PD - No. Just tell me what you need and I'll give it to you.
4. Are you planning on telling the kids when you come out in October?
PD - Sure. I can do that.
Me - Because I am uncomfortable with saying anything about it. Since you made this decision, I think you should tell them.
5. Are you planning on staying at the townhouse with us or staying at a hotel when you visit?
PD - I don't know yet.
6. Was there a particular moment when your feelings changed?
PD - I don't know.
7. So is it the distance that prompted this?
PD - We have to face the reality that we're living separate lives. You're there and I'm here.
Here's the gist of what I said to him after he answered my questions:
I'm asking you all these questions because this is all new to me. You've had a few months to feel this way and get yourself organized. Until this moment, I thought we were still on our gameplan. The plan where I was in CA until you came. I was so happy when you got your new job since they have an office here. I figured it would be another year until we were all together again.
But you send me the email and drop this bombshell on me. I'm confused and I'm trying to understand the situation. You've made such a life-changing decision that affects not only me and us, but our children as well. You made this decision without even talking to me about it first.
I let him go after I said that. I knew he was at work and so was I. I just wanted to let him know that this took me totally by surprise.

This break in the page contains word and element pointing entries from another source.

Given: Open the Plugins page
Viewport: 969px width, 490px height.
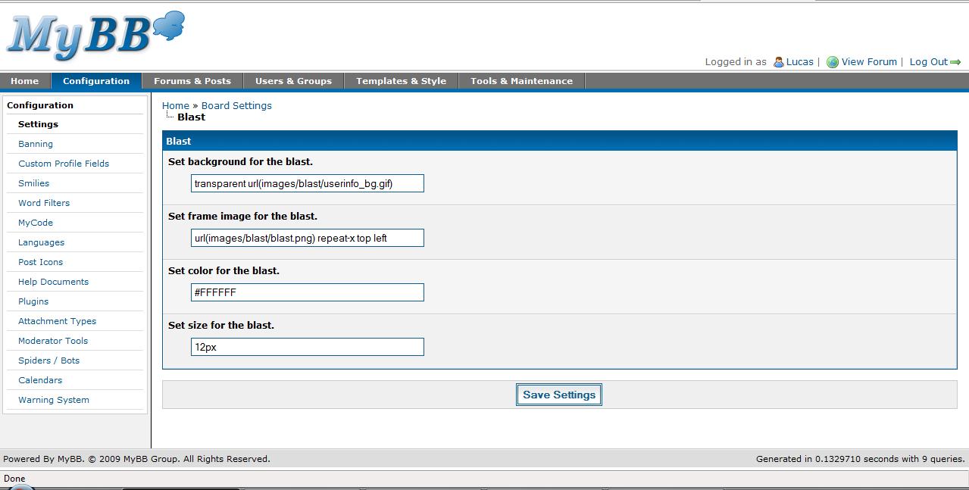Looking at the screenshot, I should (33, 301).
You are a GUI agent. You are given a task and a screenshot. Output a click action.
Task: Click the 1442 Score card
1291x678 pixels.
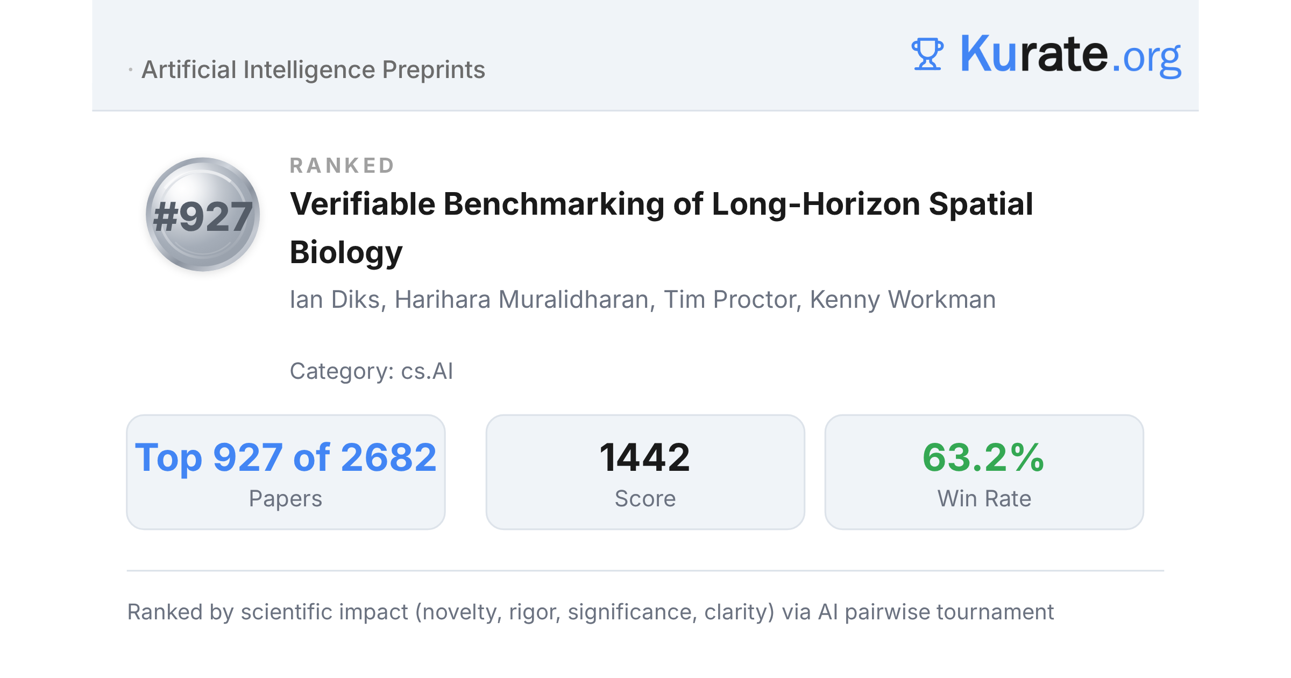pyautogui.click(x=645, y=472)
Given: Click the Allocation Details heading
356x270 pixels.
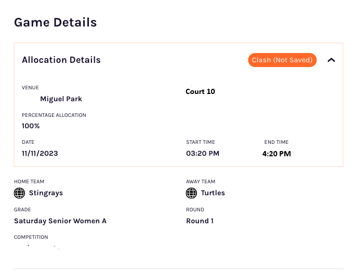Looking at the screenshot, I should pyautogui.click(x=61, y=60).
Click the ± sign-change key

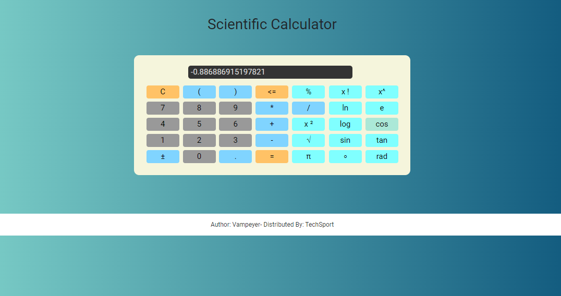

I'm still shell-shocked. I have a heavy pit in my chest. I feel a devastating loss within me. Kind of like what I felt when I miscarried our first child back in Nov 2009. That was a burden that PD and I kept to ourselves for many years. I just told my sisters a couple years ago. My Mom still doesn't know about the little one that's an angel in heaven. I mean, I still love PD. I think I'm just shocked that he would do something like this to me...and the kids.